P—Describes de una forma muy descarnada el deterioro físico de Martín, pero también en medio de esa escritura abocada a lo pringoso te aferras a una peculiar belleza. ¿Es realmente posible que en la vida de Martín haya luz? ¿Todas las vidas pueden enderezarse?

R—No soy un optimista incansable. No tengo claro que todas las vidas puedan enderezarse —y lo digo sin saber muy bien cuándo una vida se endereza-. En lo que sí creo es en la mirada del escritor y en su capacidad para ofrecerle al lector un pasadizo hacia la belleza, la fascinación, la emoción, el vértigo… Es posible que en la vida de Martín haya luz, porque no siempre ha vivido sumido en la oscuridad. Y cuando está en ella, en todo caso, patalea para salir de ahí, casi como si fuera un niño.

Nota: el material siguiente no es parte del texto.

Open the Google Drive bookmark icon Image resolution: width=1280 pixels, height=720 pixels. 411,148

P—Escoges los huecos que han marcado la personalidad de Martín para explicarnos por qué es como es. ¿Es el dolor la única verdad, como dice Coetzee? ¿Es la orfandad la mayor y más vívida representación del dolor?

R—El dolor de Martín, sus heridas, lo convierten en una especie de animal herido. En su caso, sus actos —desesperados o meditados— están determinados por la presencia constante de ese dolor. Pero también por el miedo, por su cobardía, por esa necesidad de ser acogido y aceptado, por su incapacidad para dar cobijo a la frustración. Dolores que, en realidad, no pueden andar muy lejos de los nuestros. Ahora bien, no todos gestionamos esos dolores del mismo modo. Y Martín, en esa gestión, despierta sentimientos que van desde la compasión hasta el desprecio.

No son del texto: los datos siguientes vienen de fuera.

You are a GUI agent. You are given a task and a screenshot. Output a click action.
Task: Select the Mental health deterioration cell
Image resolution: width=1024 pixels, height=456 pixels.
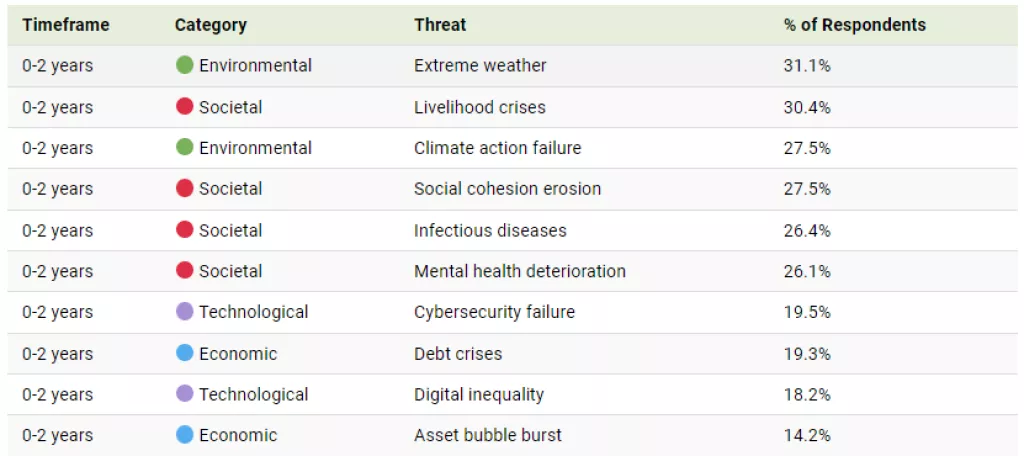[x=519, y=271]
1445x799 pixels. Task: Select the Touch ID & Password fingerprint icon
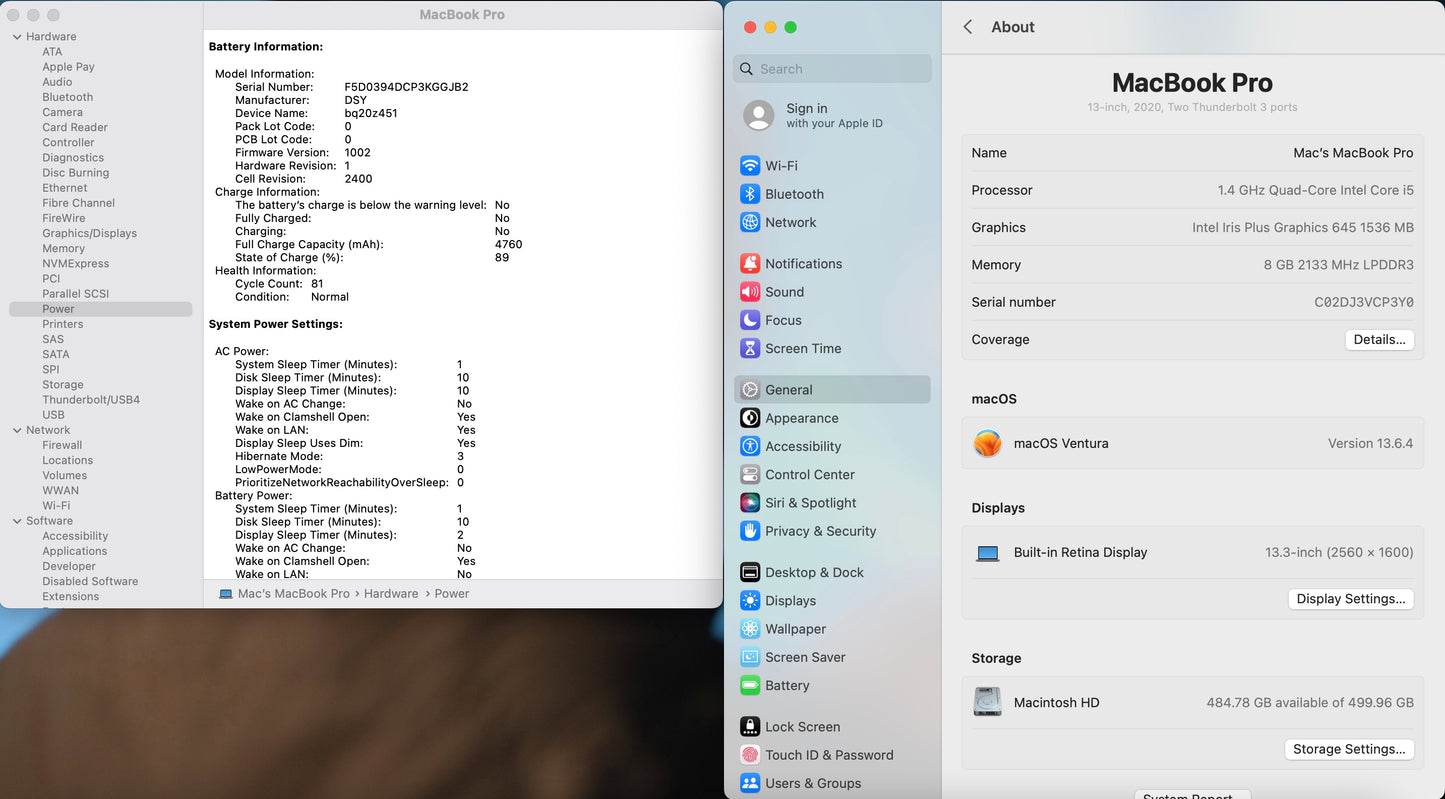[x=750, y=755]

P—Hablemos de los diálogos. ¿Por qué te decantas por una composición artificiosa en lugar de intentar representar las conversaciones de forma realista?

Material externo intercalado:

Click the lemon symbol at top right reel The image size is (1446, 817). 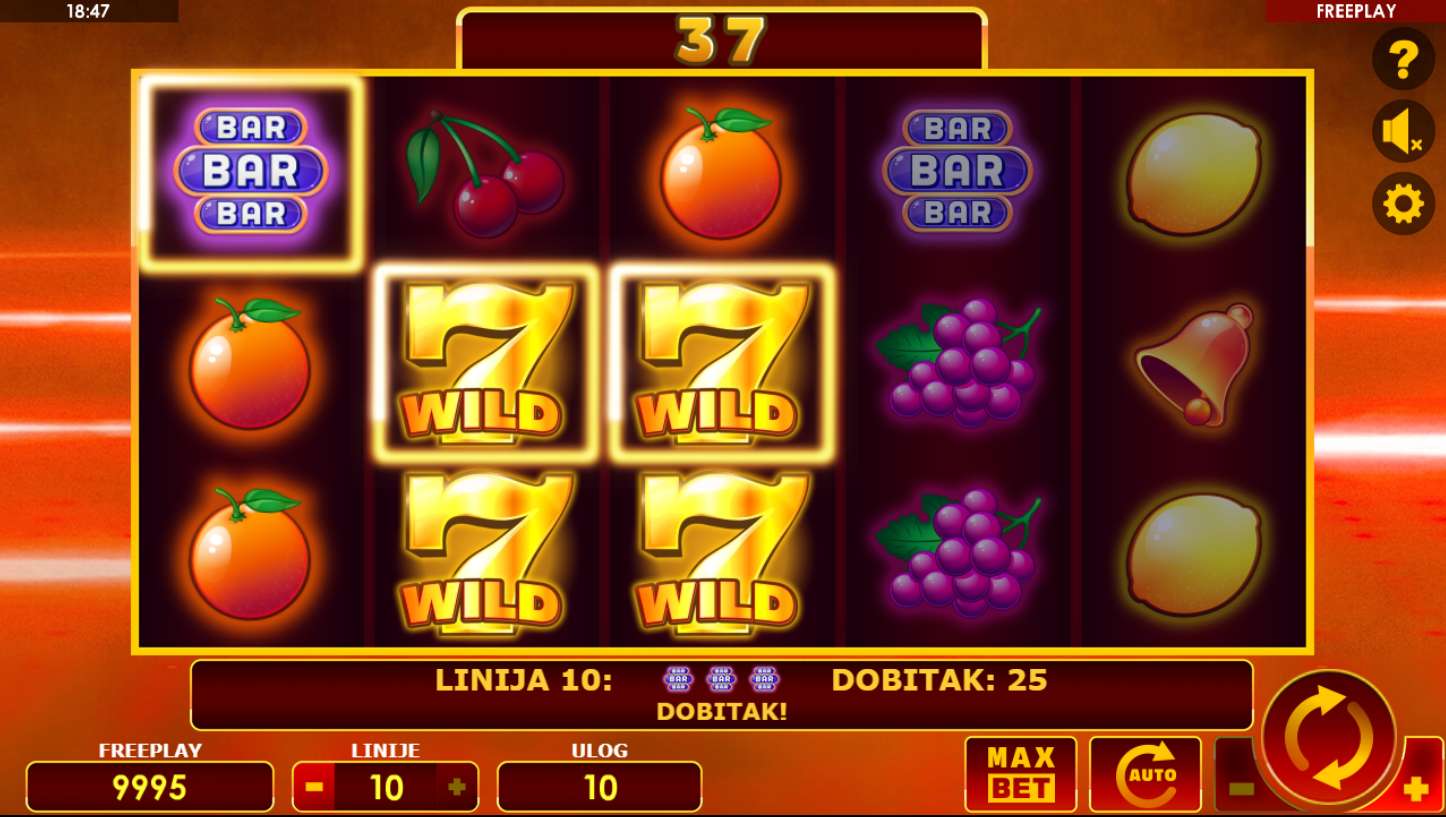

R—Siento una gran fascinación por los diálogos en los que resuena un tono marcadamente literario. Es como si los personajes supieran que están siendo observados y taquigrafiados por un narrador, y, sin llegar a ser devorados por la solemnidad, quisieran dotar sus palabras de cierto misterio, de elipsis, de ritmo… Sencillamente es una opción más. No muy original, por cierto. Muchísimos escritores hacen uso de ella.

P—Hay un enfoque muy pictórico e instantáneo en tu escritura. ¿Revela esto una forma de trabajar más pulsiva que racional? (me refiero a un método de trabajo en el que caminas pero no tienes claro bien adónde te diriges, como más pasional).

R—Probablemente, sí. Es cierto que prefiero escribir sin saber muy bien dónde voy a llegar. Me conozco y, si supiera cómo van a acabar las cosas, no tardaría en dejar de escribir. Por puro desinterés. Claro. A veces, este sistema de escritura es agotador y peligroso. Puedes desorientarte y acabar caminando en espiral. Pero también es cierto que cuando se alcanzan las últimas páginas, la emoción que te embarga es difícil de explicar. Creo que es una de las razones por las que me sigo sentando a teclear durante horas.

P—¿Qué desafíos te propusiste desde el punto de vista estructural en “Las islas vertebradas”?

R—Que la estructura estuviera al servicio de la historia, y no a la inversa. Que no funcionara como un lastre para el lector. Que contribuyera a mantener la emoción, la tensión y el interés de quien decidiera abrir esta novela. Probablemente sea mi libro, estructuralmente hablando, más ortodoxo. Quería contar la historia de Martín. Solo eso.

P—¿Qué sensación tuviste mientras escribías el libro? ¿Pervive?

R—En determinados momentos de la escritura me resultó difícil. Si quería que el lector asumiera ciertas emociones, el primero que tenía que acogerlas era yo. Así que, después de más de dos años de trabajar en este libro, me costó sacudirme de encima conflictos y sentimientos. Con el paso del tiempo, de las lecturas y de los lectores y de mis nuevos escritos he conseguido desprenderme de lo que durante meses fue una carga muy pesada. Más de lo que estoy dispuesto a reconocer.

P—¿Qué es lo mejor que has conseguido con “Las islas vertebradas”?

R—Nuevos lectores. Lectores con los que he podido conversar, que me han transmitido sus impresiones, sus emociones, sus preguntas. Esas palabras son la mejor prueba de que escribir este libro ha merecido la pena muchísimo.